MONTREAL – Denys Lapointe is a big believer in the design philosophy at Bombardier Recreational Products, a leading maker of recreational vehicles and power-sport engines.
BRP traces its heritage to snowmobile inventor J. Armand Bombardier and prides itself on a culture of creativity, says Lapointe, vice-president for design and innovation.
He’ll be one of the keynote speakers at the international business conference known as C2MTL, to be held in Montreal in May. He’ll appear alongside such international names as movie director/producer James Cameron and Nobel Peace Prize laureate Muhammad Yunus.
For a $2-billion company that makes snowmobiles, personal watercraft, all-terrain vehicles, three-wheel motorcycles and more, product design is critical. The process rests on three elements: innovation, functionality and what he calls “the WOW factor.”
“If they are rightly balanced in everything we do, that will increase our chance of having commercial success.”
The culture starts with the individuals who are part of the design team in Valcourt. BRP recruits at some of the best design schools in the world.
“Even if we’re located an hour and a half east of Montreal in a small town, 20 per cent of my staff is international.
“It’s always important for us to stimulate them. So these individuals get to travel and spend some time in places like the Milan furniture show. Or they will go to the car shows in Detroit and Tokyo — any place where they can learn and see things that inspire them in their day-to-day activity.”
The company also encourages them to spend time riding with customers and dealers to get a sense of what consumers want. “We come back with a better picture of who the customer is.”
Around 75 people work in the design and innovation centre in Valcourt. It’s technically part of the research and development operation, but in practice it stands apart.
That independence keeps the designers away from the daily grind of the business. It ensures the company’s creative minds aren’t disturbed by what Lapointe calls “the black hats” — people who aren’t part of the creative culture.
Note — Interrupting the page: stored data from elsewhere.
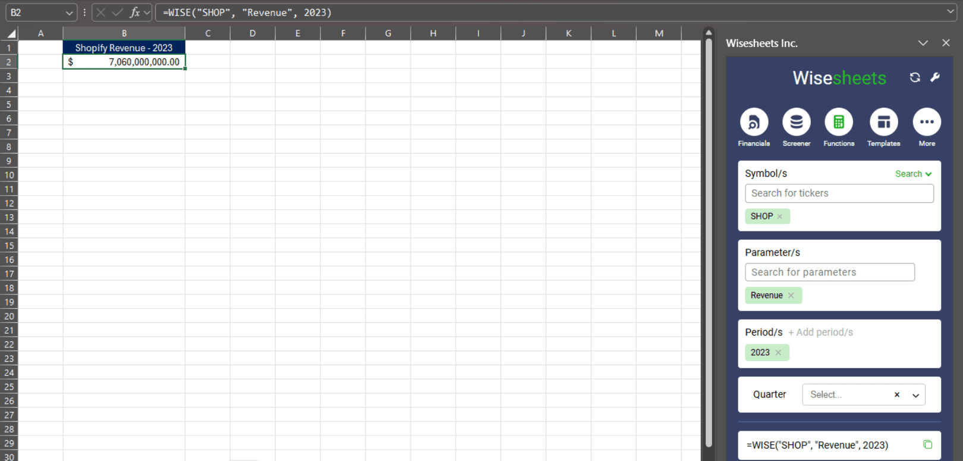The image size is (963, 461).
Task: Click the Search for parameters field
Action: click(829, 272)
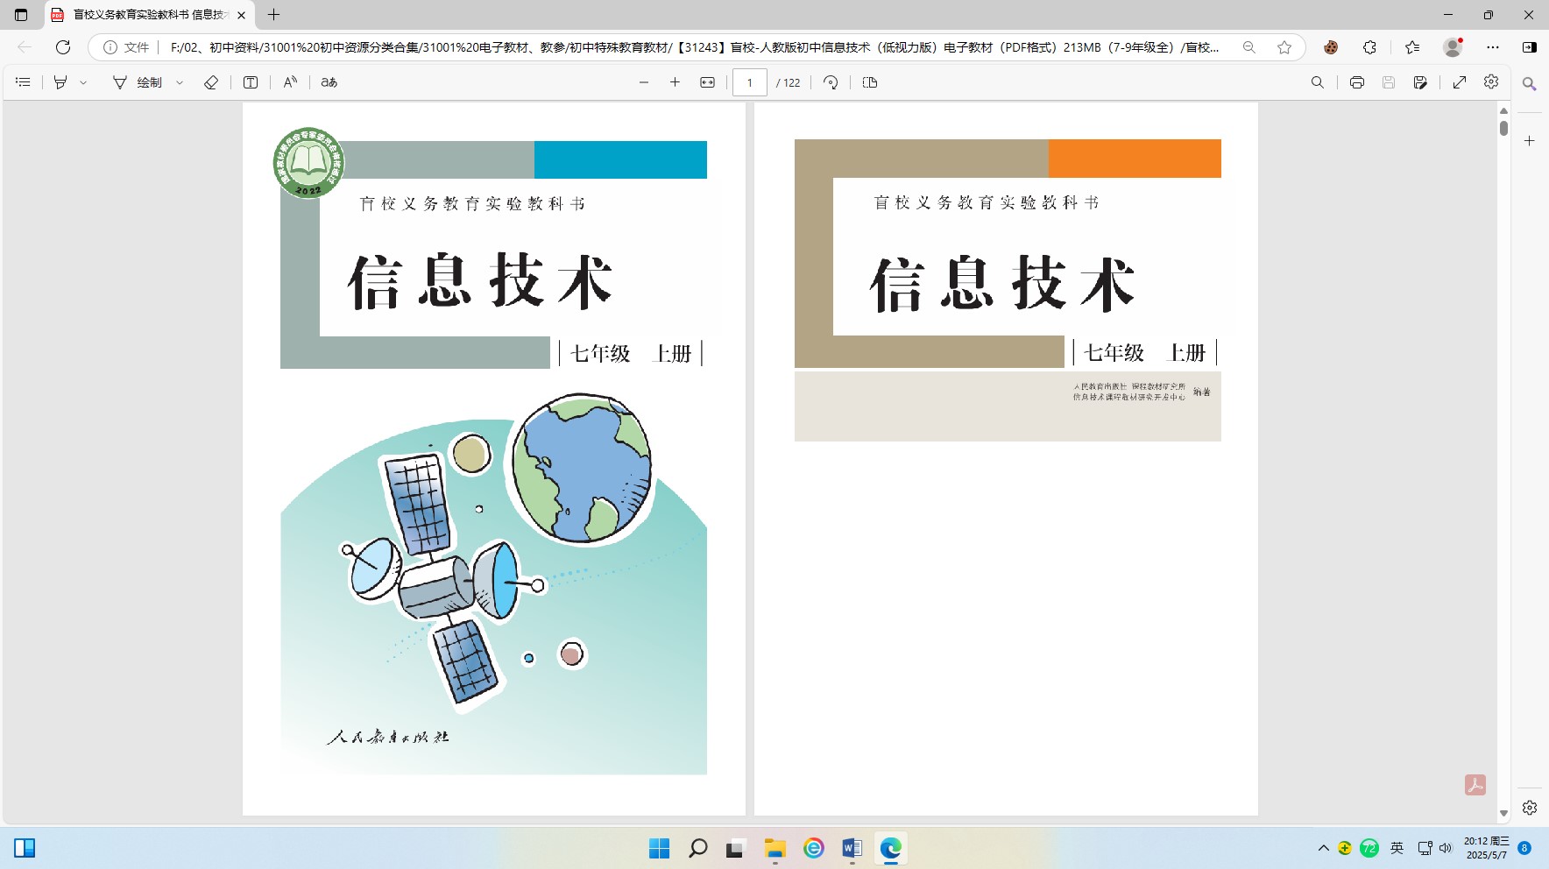This screenshot has height=869, width=1549.
Task: Select the 绘制 draw button
Action: (138, 82)
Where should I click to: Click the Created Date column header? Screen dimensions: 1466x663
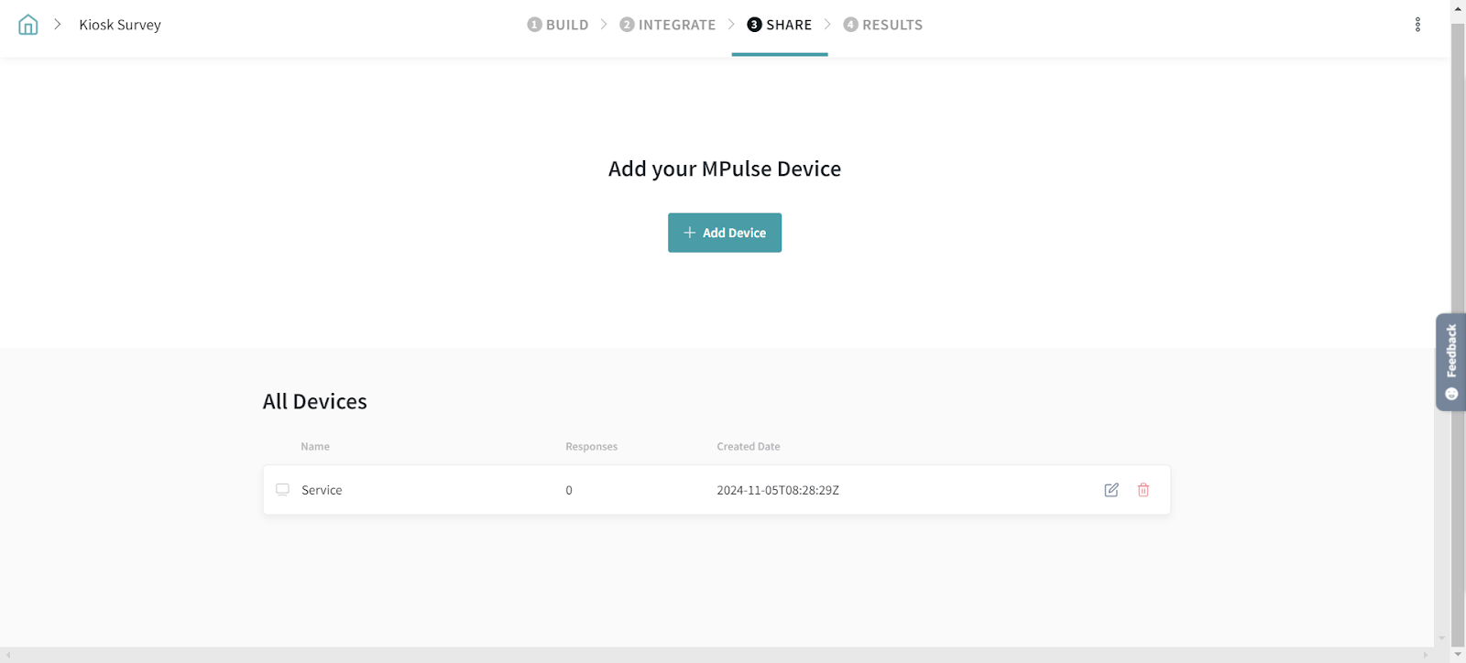pos(748,447)
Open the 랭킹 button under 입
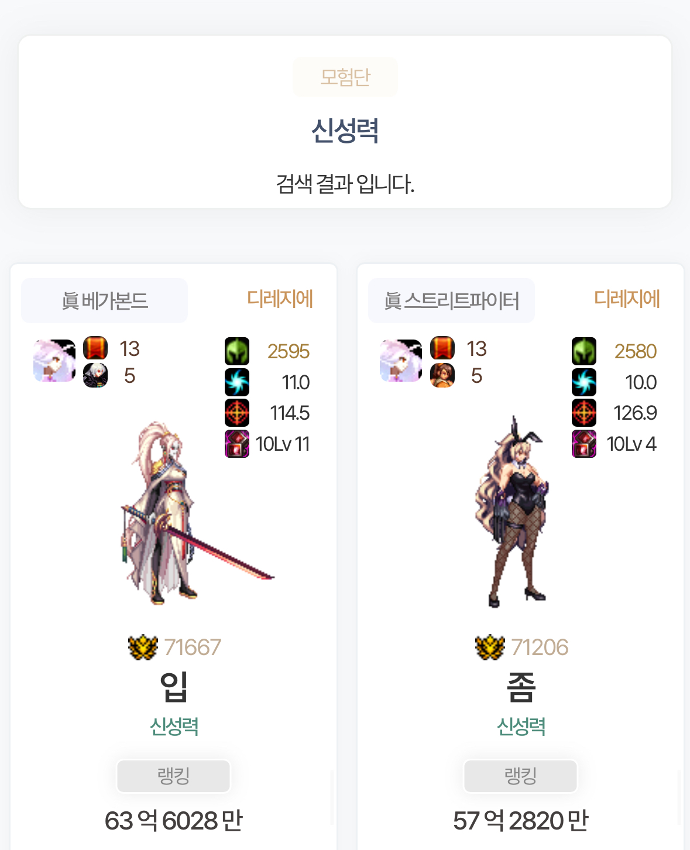 point(174,776)
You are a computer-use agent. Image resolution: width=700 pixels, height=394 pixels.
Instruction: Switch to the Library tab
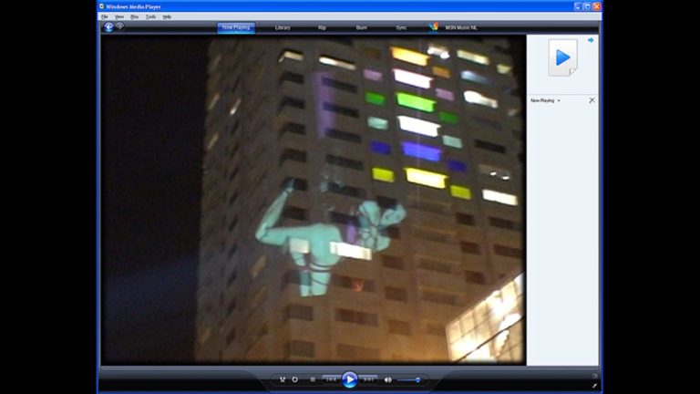(283, 27)
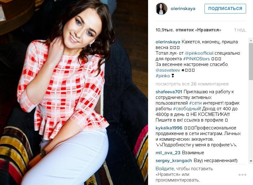Open olerinskaya username in header

(x=183, y=9)
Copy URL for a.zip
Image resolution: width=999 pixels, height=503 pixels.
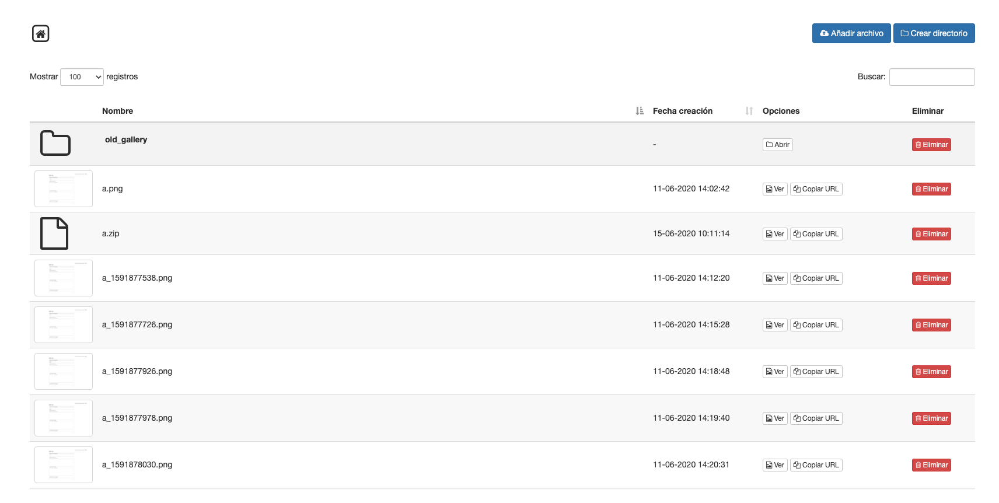click(x=816, y=234)
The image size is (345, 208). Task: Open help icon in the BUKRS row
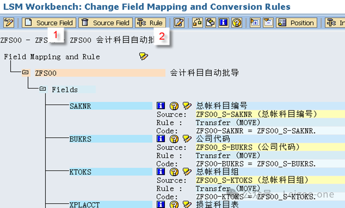pyautogui.click(x=174, y=139)
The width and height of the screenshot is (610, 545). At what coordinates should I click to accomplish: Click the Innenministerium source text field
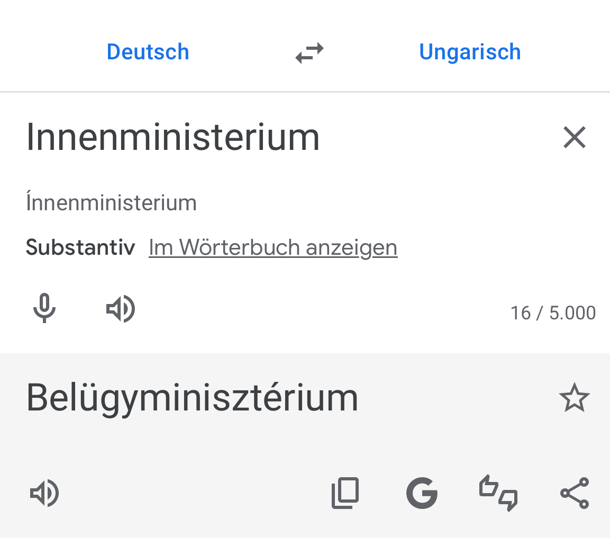(x=173, y=137)
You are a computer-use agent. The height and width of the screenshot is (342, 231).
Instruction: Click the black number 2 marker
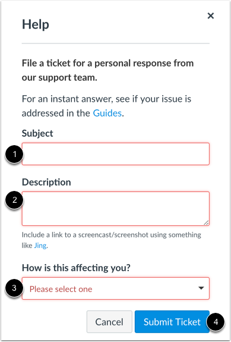[14, 200]
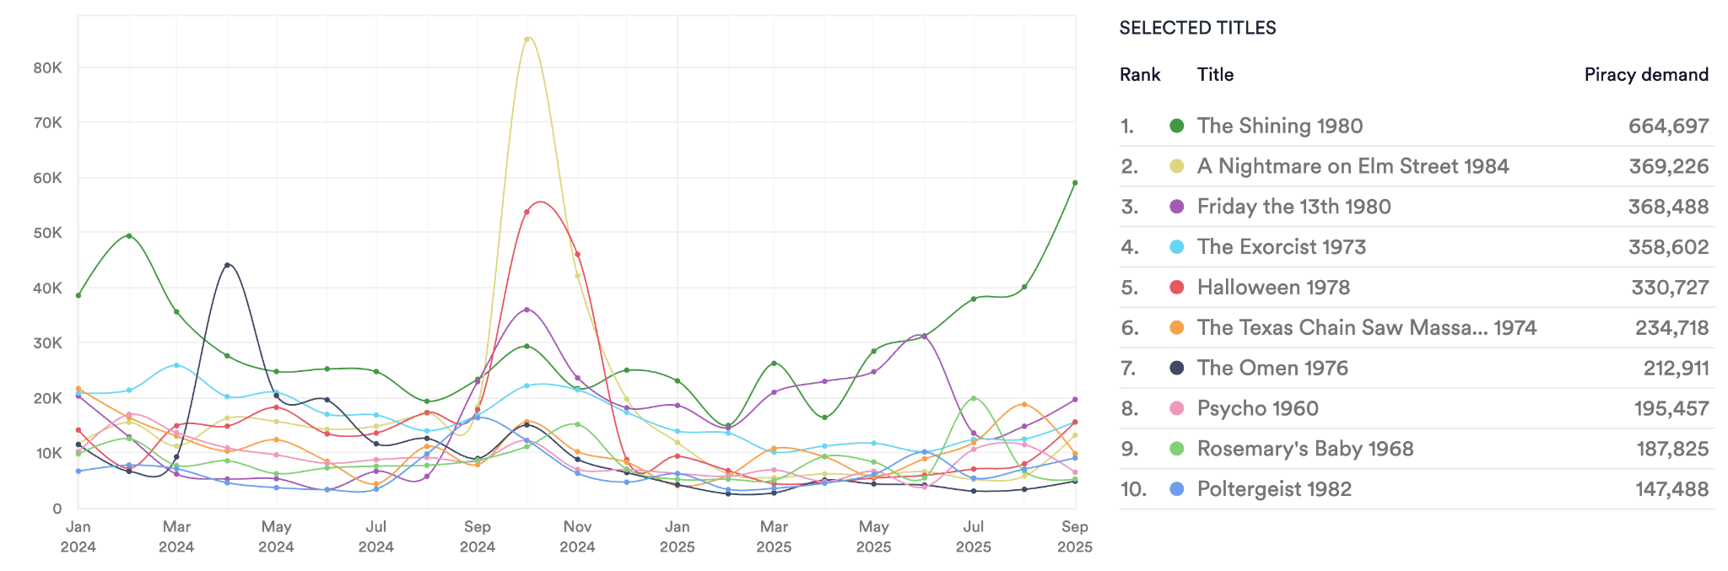Screen dimensions: 1728x571
Task: Click the dark navy dot beside The Omen 1976
Action: point(1176,369)
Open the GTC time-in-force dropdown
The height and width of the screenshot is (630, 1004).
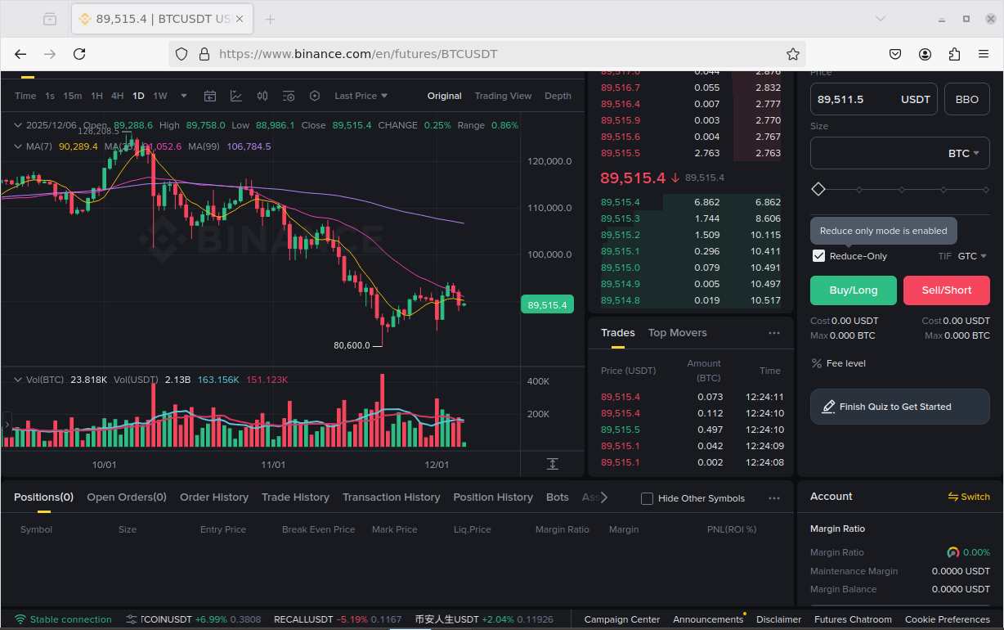click(971, 256)
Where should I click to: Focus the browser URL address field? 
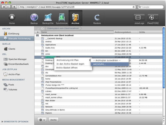click(76, 7)
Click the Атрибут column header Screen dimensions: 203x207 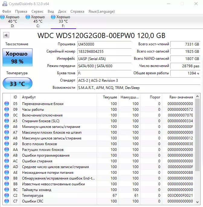(x=29, y=97)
“People are always being negative about ideas. That’s one of the things you want to avoid. You don’t want someone coming around and saying: ‘What’s that? That will be hard to produce.’
“You need to fuel ideas and protect them.”
Even if designers are assigned to specific products, the organization allows them to pitch new ideas on anything they want. “If they are working on ATVs or on Spyders, they can (still) contribute to watercraft.”
The Can-Am Spyder Roadster is an example of a vehicle that was built from scratch, creating a new product line at BRP. The three-wheeled motorcycle originated at the company’s annual design forum in 1996, developed “from a white sheet of paper.”
BRP recently launched a new personal watercraft, the Sea-Doo Spark, which also was a clean-sheet design. “We wanted to reinvent and energize the personal watercraft industry with something totally new,” Lapointe said.
“The challenge was to bring down the price so you could buy two for the price of one. We challenged every single component on this thing and we’re now able to produce a watercraft for under $5,000 in the U.S. market.”
The product is timely, since the economy is tougher and consumer budgets are stretched. “What we wanted is to literally reinvent a new category and go and attract new customers. We are aiming at Generation Y, the young family achievers who have now graduated from college and are starting to buy things for their weekend activities with family and friends.”
The lighter, smaller Spark is environmentally friendly, Lapointe said, at a time when fuel prices are high and consumers are more concerned about reducing their environmental footprint.
“By rethinking the product architecture, we came up with a fully recyclable personal watercraft — the first ever. We’re also using the most efficient Advanced Combustion Engine. For fuel efficiency and low-emission performance, it’s the best engine out there,” he claims.
Lapointe promises new innovations down the road, but won’t tip his hand. “We are always looking for the next paradigm in the product segments we do.”